Start of Data

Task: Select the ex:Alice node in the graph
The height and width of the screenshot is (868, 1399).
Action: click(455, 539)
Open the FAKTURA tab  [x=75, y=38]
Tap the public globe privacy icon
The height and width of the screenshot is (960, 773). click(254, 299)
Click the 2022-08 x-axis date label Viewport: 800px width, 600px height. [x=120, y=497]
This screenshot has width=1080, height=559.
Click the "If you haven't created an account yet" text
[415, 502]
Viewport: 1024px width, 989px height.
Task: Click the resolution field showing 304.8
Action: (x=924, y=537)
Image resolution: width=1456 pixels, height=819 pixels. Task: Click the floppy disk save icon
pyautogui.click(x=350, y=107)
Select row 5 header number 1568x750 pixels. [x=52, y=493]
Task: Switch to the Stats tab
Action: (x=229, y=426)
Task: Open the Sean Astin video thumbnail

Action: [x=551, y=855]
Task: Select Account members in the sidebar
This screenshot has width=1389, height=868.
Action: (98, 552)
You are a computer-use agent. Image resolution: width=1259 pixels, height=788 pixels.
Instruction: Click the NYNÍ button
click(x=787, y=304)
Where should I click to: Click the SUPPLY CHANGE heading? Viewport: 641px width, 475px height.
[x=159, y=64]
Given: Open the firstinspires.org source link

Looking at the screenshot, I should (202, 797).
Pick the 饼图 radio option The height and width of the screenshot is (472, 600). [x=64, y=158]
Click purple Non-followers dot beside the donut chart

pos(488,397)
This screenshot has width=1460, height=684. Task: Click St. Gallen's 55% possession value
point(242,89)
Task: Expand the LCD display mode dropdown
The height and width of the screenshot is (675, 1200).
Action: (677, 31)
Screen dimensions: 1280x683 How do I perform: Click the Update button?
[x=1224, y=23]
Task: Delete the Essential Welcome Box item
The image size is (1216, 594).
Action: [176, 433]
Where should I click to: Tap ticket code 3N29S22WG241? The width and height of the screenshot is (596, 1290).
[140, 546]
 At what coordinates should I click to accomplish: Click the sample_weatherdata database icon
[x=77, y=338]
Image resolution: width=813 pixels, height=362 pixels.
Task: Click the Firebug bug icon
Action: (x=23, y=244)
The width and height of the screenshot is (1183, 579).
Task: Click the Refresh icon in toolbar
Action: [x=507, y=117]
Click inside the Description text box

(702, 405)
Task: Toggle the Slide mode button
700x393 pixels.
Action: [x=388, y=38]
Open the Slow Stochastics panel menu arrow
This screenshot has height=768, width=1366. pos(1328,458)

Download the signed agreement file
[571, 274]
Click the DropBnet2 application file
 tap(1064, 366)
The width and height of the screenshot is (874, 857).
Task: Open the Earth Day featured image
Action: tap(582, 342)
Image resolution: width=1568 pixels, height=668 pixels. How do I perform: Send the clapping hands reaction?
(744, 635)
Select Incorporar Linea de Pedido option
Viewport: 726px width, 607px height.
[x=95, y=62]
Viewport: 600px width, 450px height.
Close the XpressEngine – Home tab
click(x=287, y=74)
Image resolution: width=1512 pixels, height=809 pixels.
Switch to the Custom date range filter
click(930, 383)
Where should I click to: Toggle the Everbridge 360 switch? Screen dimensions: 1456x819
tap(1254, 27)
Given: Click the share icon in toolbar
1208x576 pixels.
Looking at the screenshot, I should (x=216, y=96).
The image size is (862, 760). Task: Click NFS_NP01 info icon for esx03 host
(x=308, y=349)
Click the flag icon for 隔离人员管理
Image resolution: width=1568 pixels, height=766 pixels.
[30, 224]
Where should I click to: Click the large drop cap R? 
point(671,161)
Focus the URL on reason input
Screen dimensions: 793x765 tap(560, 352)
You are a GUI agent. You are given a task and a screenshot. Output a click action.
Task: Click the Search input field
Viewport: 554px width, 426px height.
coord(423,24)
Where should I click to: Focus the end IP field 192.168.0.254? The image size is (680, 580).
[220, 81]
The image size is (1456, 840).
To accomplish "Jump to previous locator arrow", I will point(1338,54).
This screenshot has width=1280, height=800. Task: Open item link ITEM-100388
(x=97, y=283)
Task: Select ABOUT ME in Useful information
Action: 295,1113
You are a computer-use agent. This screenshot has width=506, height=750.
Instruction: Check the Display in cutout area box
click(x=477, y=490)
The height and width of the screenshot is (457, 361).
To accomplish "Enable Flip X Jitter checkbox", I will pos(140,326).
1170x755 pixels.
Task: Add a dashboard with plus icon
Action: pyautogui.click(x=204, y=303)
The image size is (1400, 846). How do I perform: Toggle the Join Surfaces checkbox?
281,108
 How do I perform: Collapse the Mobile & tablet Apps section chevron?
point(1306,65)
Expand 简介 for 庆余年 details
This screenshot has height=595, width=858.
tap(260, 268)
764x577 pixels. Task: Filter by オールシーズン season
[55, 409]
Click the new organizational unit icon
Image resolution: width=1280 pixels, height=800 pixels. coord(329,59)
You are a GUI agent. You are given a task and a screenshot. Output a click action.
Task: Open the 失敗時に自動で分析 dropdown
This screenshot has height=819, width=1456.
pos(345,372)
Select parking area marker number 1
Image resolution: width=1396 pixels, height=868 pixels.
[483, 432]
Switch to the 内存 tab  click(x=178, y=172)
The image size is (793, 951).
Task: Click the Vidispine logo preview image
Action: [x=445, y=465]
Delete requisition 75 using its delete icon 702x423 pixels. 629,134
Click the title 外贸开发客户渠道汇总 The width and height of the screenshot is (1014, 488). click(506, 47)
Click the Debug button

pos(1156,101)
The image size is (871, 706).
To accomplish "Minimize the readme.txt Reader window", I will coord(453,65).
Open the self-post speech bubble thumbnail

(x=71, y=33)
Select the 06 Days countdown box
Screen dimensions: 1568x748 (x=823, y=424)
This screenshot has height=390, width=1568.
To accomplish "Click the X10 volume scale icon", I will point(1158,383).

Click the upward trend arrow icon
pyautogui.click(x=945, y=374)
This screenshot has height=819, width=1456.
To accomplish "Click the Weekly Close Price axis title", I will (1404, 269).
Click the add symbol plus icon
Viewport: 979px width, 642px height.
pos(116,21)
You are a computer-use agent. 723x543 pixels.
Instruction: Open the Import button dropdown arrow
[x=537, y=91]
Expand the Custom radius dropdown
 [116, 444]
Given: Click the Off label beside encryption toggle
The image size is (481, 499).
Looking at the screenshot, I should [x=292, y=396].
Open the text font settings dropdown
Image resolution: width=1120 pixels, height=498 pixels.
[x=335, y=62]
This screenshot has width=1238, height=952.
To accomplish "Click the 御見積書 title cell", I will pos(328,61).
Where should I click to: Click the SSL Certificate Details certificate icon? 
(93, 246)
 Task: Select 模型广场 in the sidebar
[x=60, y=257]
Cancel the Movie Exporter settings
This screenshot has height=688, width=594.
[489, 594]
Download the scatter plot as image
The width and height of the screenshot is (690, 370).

End of Data

§ **The exercise**:
Reproduce each of the records above verbatim, keeping every line in its original order.

§ **Final answer**:
Task: Select the ex:Alice node in the graph
The height and width of the screenshot is (868, 1399).
Action: click(455, 539)
Open the FAKTURA tab  [x=75, y=38]
Tap the public globe privacy icon
The height and width of the screenshot is (960, 773). click(254, 299)
Click the 2022-08 x-axis date label Viewport: 800px width, 600px height. [x=120, y=497]
This screenshot has width=1080, height=559.
Click the "If you haven't created an account yet" text
[415, 502]
Viewport: 1024px width, 989px height.
Task: Click the resolution field showing 304.8
Action: (x=924, y=537)
Image resolution: width=1456 pixels, height=819 pixels. Task: Click the floppy disk save icon
pyautogui.click(x=350, y=107)
Select row 5 header number 1568x750 pixels. [x=52, y=493]
Task: Switch to the Stats tab
Action: (x=229, y=426)
Task: Open the Sean Astin video thumbnail

Action: [x=551, y=855]
Task: Select Account members in the sidebar
This screenshot has width=1389, height=868.
Action: (98, 552)
You are a computer-use agent. Image resolution: width=1259 pixels, height=788 pixels.
Instruction: Click the NYNÍ button
click(x=787, y=304)
Where should I click to: Click the SUPPLY CHANGE heading? Viewport: 641px width, 475px height.
[x=159, y=64]
Given: Open the firstinspires.org source link

Looking at the screenshot, I should (202, 797).
Pick the 饼图 radio option The height and width of the screenshot is (472, 600). [x=64, y=158]
Click purple Non-followers dot beside the donut chart

pos(488,397)
This screenshot has width=1460, height=684. Task: Click St. Gallen's 55% possession value
point(242,89)
Task: Expand the LCD display mode dropdown
The height and width of the screenshot is (675, 1200).
Action: (677, 31)
Screen dimensions: 1280x683 How do I perform: Click the Update button?
[x=1224, y=23]
Task: Delete the Essential Welcome Box item
The image size is (1216, 594).
Action: [176, 433]
Where should I click to: Tap ticket code 3N29S22WG241? The width and height of the screenshot is (596, 1290).
[140, 546]
 At what coordinates should I click to accomplish: Click the sample_weatherdata database icon
[x=77, y=338]
Image resolution: width=813 pixels, height=362 pixels.
Task: Click the Firebug bug icon
Action: (x=23, y=244)
The width and height of the screenshot is (1183, 579).
Task: Click the Refresh icon in toolbar
Action: [x=507, y=117]
Click inside the Description text box

(702, 405)
Task: Toggle the Slide mode button
700x393 pixels.
Action: [x=388, y=38]
Open the Slow Stochastics panel menu arrow
This screenshot has height=768, width=1366. pos(1328,458)

Download the signed agreement file
[571, 274]
Click the DropBnet2 application file
 tap(1064, 366)
The width and height of the screenshot is (874, 857).
Task: Open the Earth Day featured image
Action: tap(582, 342)
Image resolution: width=1568 pixels, height=668 pixels. How do I perform: Send the clapping hands reaction?
(744, 635)
Select Incorporar Linea de Pedido option
Viewport: 726px width, 607px height.
[x=95, y=62]
Viewport: 600px width, 450px height.
Close the XpressEngine – Home tab
click(x=287, y=74)
Image resolution: width=1512 pixels, height=809 pixels.
Switch to the Custom date range filter
click(930, 383)
Where should I click to: Toggle the Everbridge 360 switch? Screen dimensions: 1456x819
tap(1254, 27)
Given: Click the share icon in toolbar
1208x576 pixels.
Looking at the screenshot, I should (x=216, y=96).
The image size is (862, 760). Task: Click NFS_NP01 info icon for esx03 host
(x=308, y=349)
Click the flag icon for 隔离人员管理
Image resolution: width=1568 pixels, height=766 pixels.
[30, 224]
Where should I click to: Click the large drop cap R? 
point(671,161)
Focus the URL on reason input
Screen dimensions: 793x765 tap(560, 352)
You are a GUI agent. You are given a task and a screenshot. Output a click action.
Task: Click the Search input field
Viewport: 554px width, 426px height.
coord(423,24)
Where should I click to: Focus the end IP field 192.168.0.254? The image size is (680, 580).
[220, 81]
The image size is (1456, 840).
To accomplish "Jump to previous locator arrow", I will point(1338,54).
This screenshot has width=1280, height=800. Task: Open item link ITEM-100388
(x=97, y=283)
Task: Select ABOUT ME in Useful information
Action: 295,1113
You are a computer-use agent. This screenshot has width=506, height=750.
Instruction: Check the Display in cutout area box
click(x=477, y=490)
The height and width of the screenshot is (457, 361).
To accomplish "Enable Flip X Jitter checkbox", I will pos(140,326).
1170x755 pixels.
Task: Add a dashboard with plus icon
Action: pyautogui.click(x=204, y=303)
The image size is (1400, 846). How do I perform: Toggle the Join Surfaces checkbox?
281,108
 How do I perform: Collapse the Mobile & tablet Apps section chevron?
point(1306,65)
Expand 简介 for 庆余年 details
This screenshot has height=595, width=858.
tap(260, 268)
764x577 pixels. Task: Filter by オールシーズン season
[55, 409]
Click the new organizational unit icon
Image resolution: width=1280 pixels, height=800 pixels. coord(329,59)
You are a GUI agent. You are given a task and a screenshot. Output a click action.
Task: Open the 失敗時に自動で分析 dropdown
This screenshot has height=819, width=1456.
pos(345,372)
Select parking area marker number 1
Image resolution: width=1396 pixels, height=868 pixels.
[483, 432]
Switch to the 内存 tab  click(x=178, y=172)
The image size is (793, 951).
Task: Click the Vidispine logo preview image
Action: [x=445, y=465]
Delete requisition 75 using its delete icon 702x423 pixels. 629,134
Click the title 外贸开发客户渠道汇总 The width and height of the screenshot is (1014, 488). click(506, 47)
Click the Debug button

pos(1156,101)
The image size is (871, 706).
To accomplish "Minimize the readme.txt Reader window", I will coord(453,65).
Open the self-post speech bubble thumbnail

(x=71, y=33)
Select the 06 Days countdown box
Screen dimensions: 1568x748 (x=823, y=424)
This screenshot has height=390, width=1568.
To accomplish "Click the X10 volume scale icon", I will point(1158,383).

Click the upward trend arrow icon
pyautogui.click(x=945, y=374)
This screenshot has height=819, width=1456.
To accomplish "Click the Weekly Close Price axis title", I will (1404, 269).
Click the add symbol plus icon
Viewport: 979px width, 642px height.
pos(116,21)
You are a computer-use agent. 723x543 pixels.
Instruction: Open the Import button dropdown arrow
[x=537, y=91]
Expand the Custom radius dropdown
 [116, 444]
Given: Click the Off label beside encryption toggle
The image size is (481, 499).
Looking at the screenshot, I should [x=292, y=396].
Open the text font settings dropdown
Image resolution: width=1120 pixels, height=498 pixels.
[x=335, y=62]
This screenshot has width=1238, height=952.
To accomplish "Click the 御見積書 title cell", I will pos(328,61).
Where should I click to: Click the SSL Certificate Details certificate icon? 
(93, 246)
 Task: Select 模型广场 in the sidebar
[x=60, y=257]
Cancel the Movie Exporter settings
This screenshot has height=688, width=594.
[489, 594]
Download the scatter plot as image
The width and height of the screenshot is (690, 370).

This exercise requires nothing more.